Collected data:
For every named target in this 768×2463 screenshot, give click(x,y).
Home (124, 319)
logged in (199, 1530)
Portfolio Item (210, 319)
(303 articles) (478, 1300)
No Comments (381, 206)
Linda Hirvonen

WORK REQUIRED:
Reproduce the final stretch of the data above: every line from the one holding "logged in (199, 1530)" through the end, inclusive, exactly as written and nothing else.

SOLVED PROBLEM:
logged in (199, 1530)
Portfolio Item (210, 319)
(303 articles) (478, 1300)
No Comments (381, 206)
Linda Hirvonen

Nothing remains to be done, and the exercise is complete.